Ainda bem que há Erasmus e programas de intercâmbio e os nossos filhos não crescem fechados dentro de fronteiras, mesmo quando são as mais antigas do mundo. Ainda bem que há voos "low-cost" e alojamentos locais a preços acessíveis, e têm amigos em todos os cantos do mundo. E vivam os pais que pegam na família e viajam com ela, sem medo de tudo e de nada, abrindo-lhes horizontes.
Será com certeza uma geração menos suscetível a permitir que lhe vendam, sem crítica, que há por aí Estados que raptam os filhos dos imigrantes para os dar a homossexuais, que os comunistas comem crianças ao pequeno-almoço, os de Leste cortam gargantas a sangue-frio, os americanos nunca viram um mapa, ou aceitar estereotipar os outros pela sua nacionalidade, raça ou religião.
Provavelmente também será mais crítica em relação à escola, à universidade, à gestão das empresas e à prestação de serviços, porque terá termos de comparação, mas igualmente mais grata pelas coisas boas e únicas que o seu país de origem lhes oferece. Espera-se que sem empolamentos de nacionalismo parolo, mas também sem a atitude Calimero, do só nós é que não temos, porque somos pequeninos.

E tudo isto é bom, desde que no deslumbramento pela galinha do vizinho não desconheçam a que lhes pertence. Desde que no fascínio pelo que é novo - novas dietas, novas religiões, novas ideias - não aprofundem minimamente a cultura do lugar onde nasceram e de onde vêm, tornando-se apenas novos ricos, pretensiosos e ignorantes.
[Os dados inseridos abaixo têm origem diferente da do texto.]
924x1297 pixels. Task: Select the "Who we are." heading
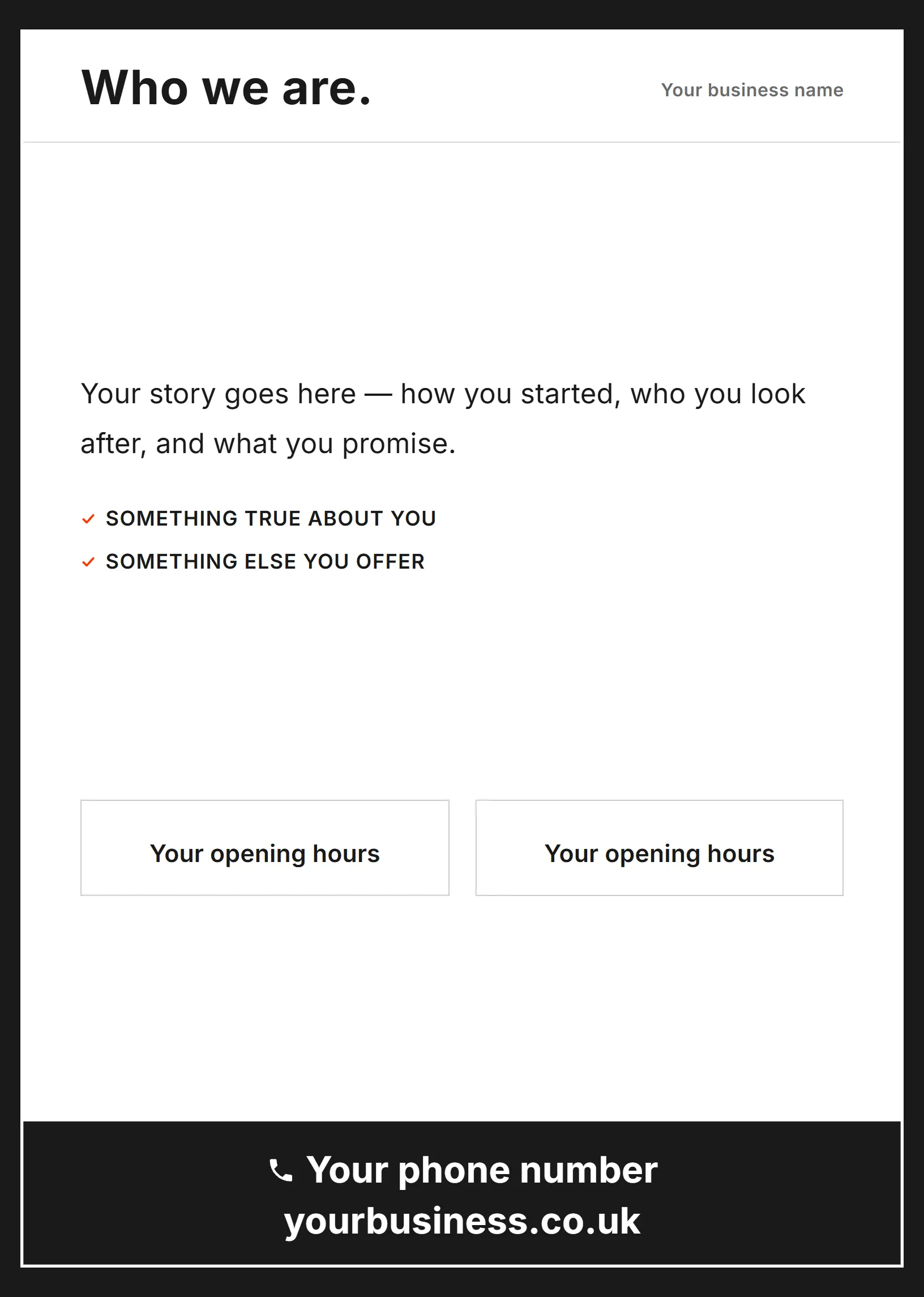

E, mais grave, que assim seja sem que os "adultos" contraponham, com convicção e orgulho, os valores que nos definem, como nação e como parte de uma Europa a que intrinsecamente pertencemos.
E é aí que podem estar a falhar, nós e os outros habitantes deste lado ocidental do planeta, apagando nervosamente os sinais exteriores de uma cultura judaico-cristã, tal o medo de que nos acusem de inquisidores, colonizadores, exploradores, como se a História pudesse ser lida, sem que se respeite o "jet lag" do tempo.
Por exemplo, um Estado laico pode e deve tirar os crucifixos das escolas, mas já não faz sentido que se demita de ensinar o que é um crucifixo, nem de oferecer aos alunos as "chaves" que lhes permitem decifrar a realidade que os rodeia, entender quem são, conhecer as suas raízes. Perceber que nelas têm origem conceitos tão fundamentais como a liberdade, a democracia, o respeito pelos direitos humanos.
Mesmo na redação de um jornal há quem não saiba o que significa a Páscoa, menos ainda a Quaresma para já não falar no Advento, como cada vez mais portugueses não fazem ideia do que se celebra no Corpo de Deus ou na Assunção de Maria, embora sejam feriados nacionais. Como, arrisco, imaginam que a Bíblia foi escrita pelo Dan Brown em parceria com José Rodrigues dos Santos, e a frase "É mais difícil um rico entrar no céu do que um camelo passar pelo buraco de uma agulha" é da autoria de Catarina Martins. Como é no mínimo confrangedor assistir ao entusiasmo com que tantos sonham meter-se num avião para a Índia, em busca de retiros, meditação e jejum, sem que ninguém lhes conte o que se viveu (e vive) dentro do mosteiro beneditino ou do convento das cartuxas mesmo ao virar da esquina.
E para o caso pouco importa a fé, porque o que está em causa não é a religião, mas a instrução. Talvez seja bom começarmos a dizer aos nossos filhos que só vão a Praga, depois de terem ido a Braga. Ao preço da gasolina pós-OE sai mais caro, mas é o princípio que conta.